Not only is this (that is, the SPIN Lab) a validation platform, it will also bring about “various technological allocative and integrative tests”. Liu, again, has expressed a hope to transform Shalun into a designated area for the green energy industry and leverage Shalun’s environment to induce “cross-industrial applications” and “integrate” said applications, such that Taiwan’s green energy industry can become a sustainable one, while also letting the general public know of ITRI’s can-do attitude.
The aforementioned house is quite similar to a regular townhouse appearance-wise, but is in reality a smart energy conservation commercial opportunity potentially worth tens of billions of TWD, a joint effort between ITRI, TEPCO Power Grid, Tokyo Gas, Delta Electronics, and Formosa Plastics, among 12 companies domestic and foreign. Liu, once again, indicates that potential energy management applications will include distributed energy, allocative methods, ICT, and smart devices, all of which will be integrated and streamlined by various energy conservation technologies and building designs. Liu claims that ITRI will continue working to achieve this.
With the right appliances and optimized power management, the house is quite similar to a microgrid, which through PV panels, battery packs, power management systems, and smart monitoring can perform power management and energy conservation with the connected equipment, in order to let appliances communicate with one another. In hopes of maximizing the potential of green energy while minimizing equipment construction and integrating innovative technologies, ITRI senior research Minchi Liu indicates that the average Taiwanese household wastes about 65% energy, while the house wastes about 30%, which is about half the former.

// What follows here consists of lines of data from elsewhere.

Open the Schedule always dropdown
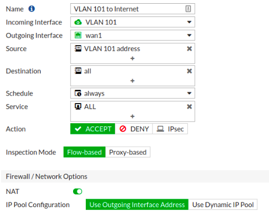[132, 93]
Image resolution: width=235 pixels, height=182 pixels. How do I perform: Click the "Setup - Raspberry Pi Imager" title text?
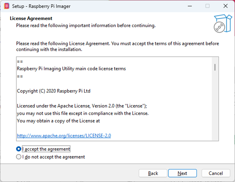pyautogui.click(x=41, y=6)
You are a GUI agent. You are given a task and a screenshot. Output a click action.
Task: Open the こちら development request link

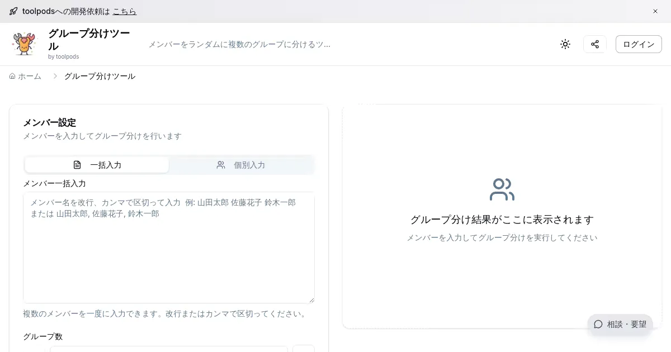point(124,11)
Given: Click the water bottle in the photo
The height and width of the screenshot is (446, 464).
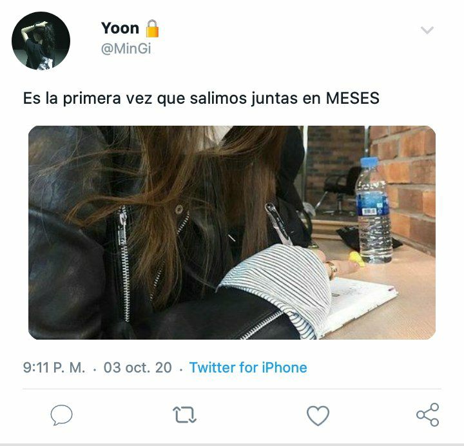Looking at the screenshot, I should click(373, 211).
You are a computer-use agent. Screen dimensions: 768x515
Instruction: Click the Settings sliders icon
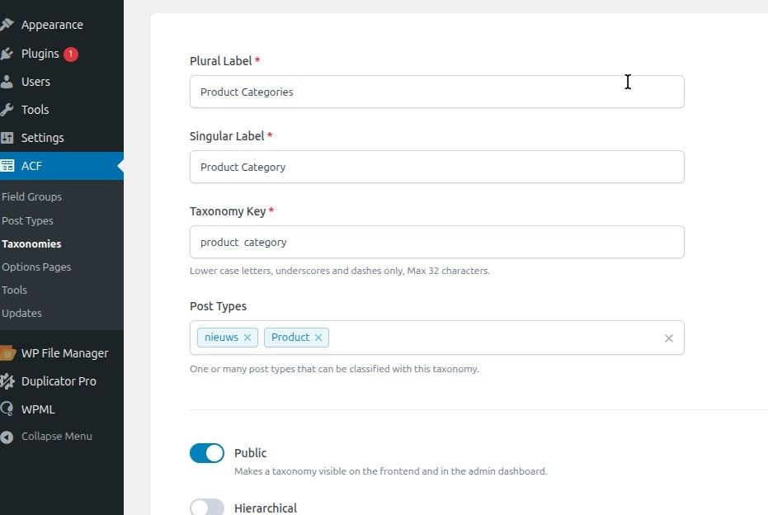(7, 138)
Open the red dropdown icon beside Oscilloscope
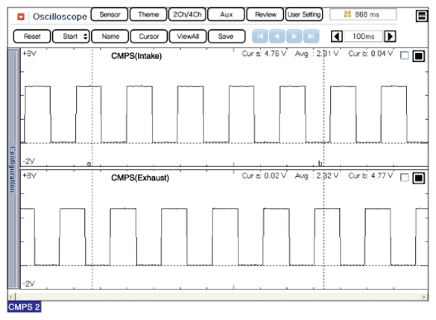 point(21,17)
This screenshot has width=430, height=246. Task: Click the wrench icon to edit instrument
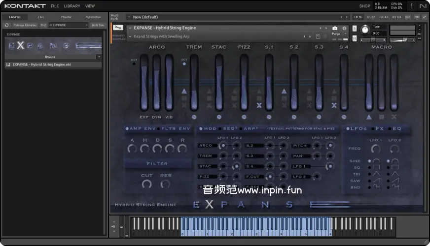tap(118, 28)
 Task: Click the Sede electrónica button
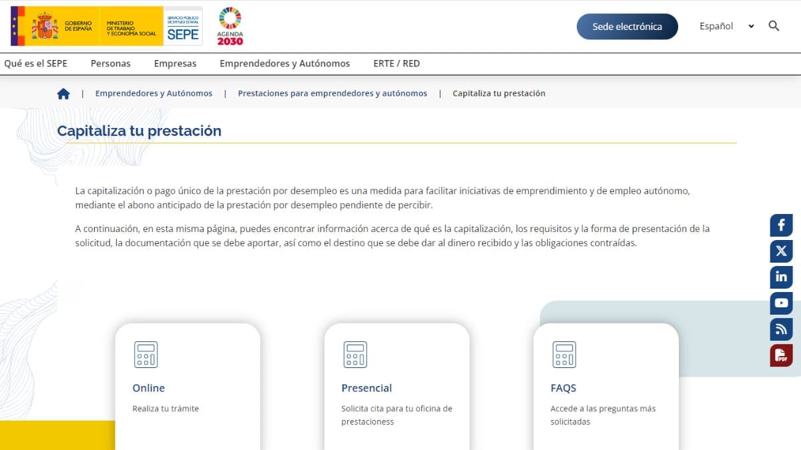tap(627, 27)
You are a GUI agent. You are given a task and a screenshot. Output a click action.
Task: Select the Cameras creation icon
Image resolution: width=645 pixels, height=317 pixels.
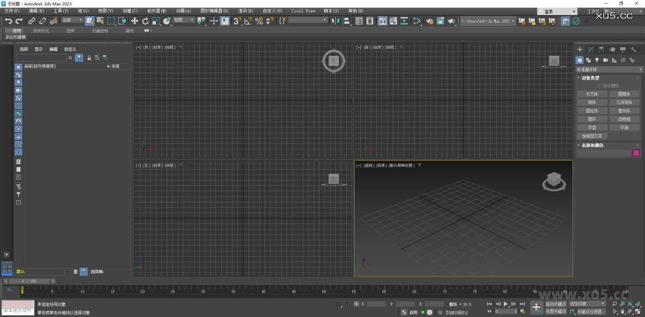pos(606,60)
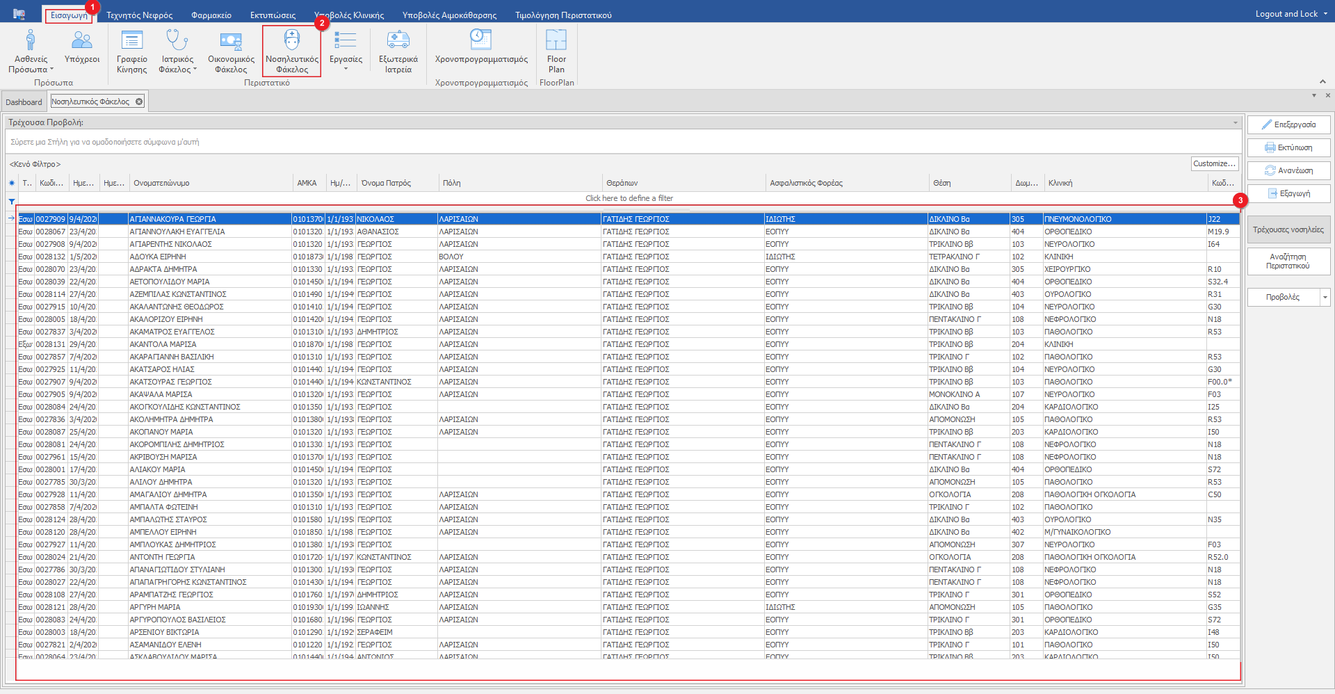This screenshot has height=694, width=1335.
Task: Open the Τεχνητός Νεφρός menu tab
Action: pyautogui.click(x=139, y=15)
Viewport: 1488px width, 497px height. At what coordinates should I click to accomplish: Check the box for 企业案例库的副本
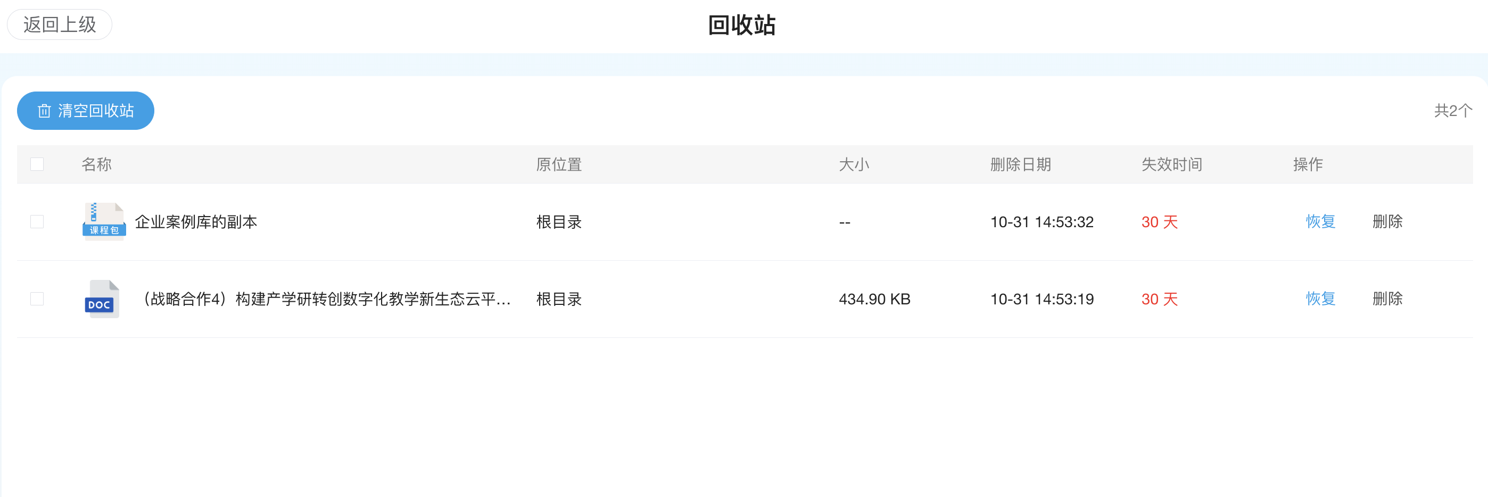(37, 222)
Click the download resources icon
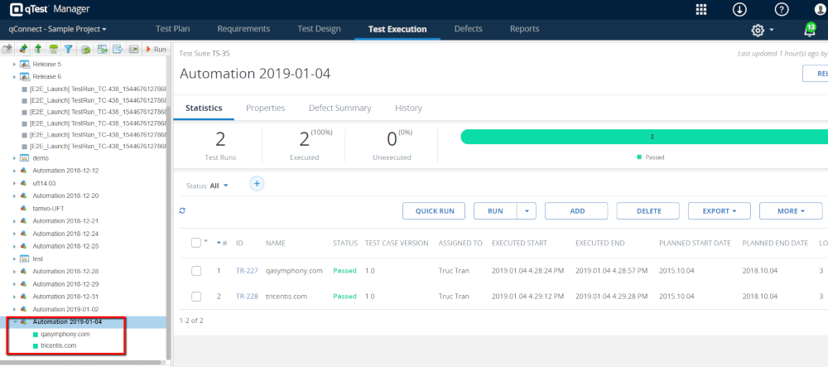 click(x=739, y=10)
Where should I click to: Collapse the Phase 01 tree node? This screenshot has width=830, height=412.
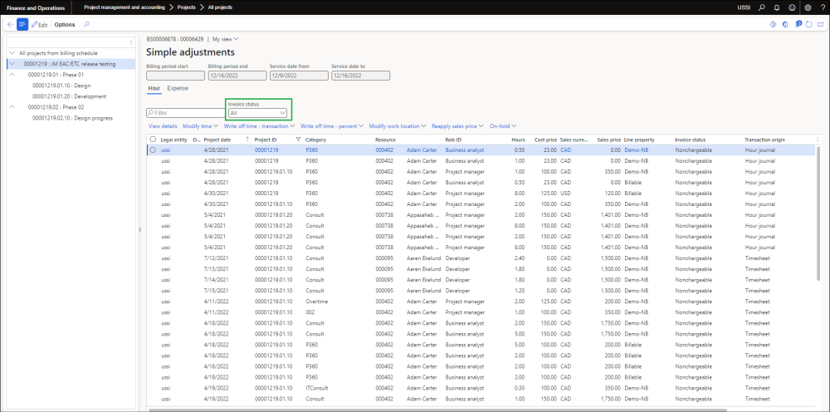point(13,75)
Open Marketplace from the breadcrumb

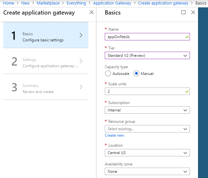[48, 3]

In response to future demand for electrical allocation, the house can also double as Taiwan’s first test site for community-level smart distributed energy management system. In this regard, the house can help utility companies perform load testing first through energy conservation, load testing, and distributed energy. In terms of energy conservation, the house can simulate an entire community that is in the middle of dealing with the energy management center’s allocations, in order to rehearse load management required during peak electricity use hours.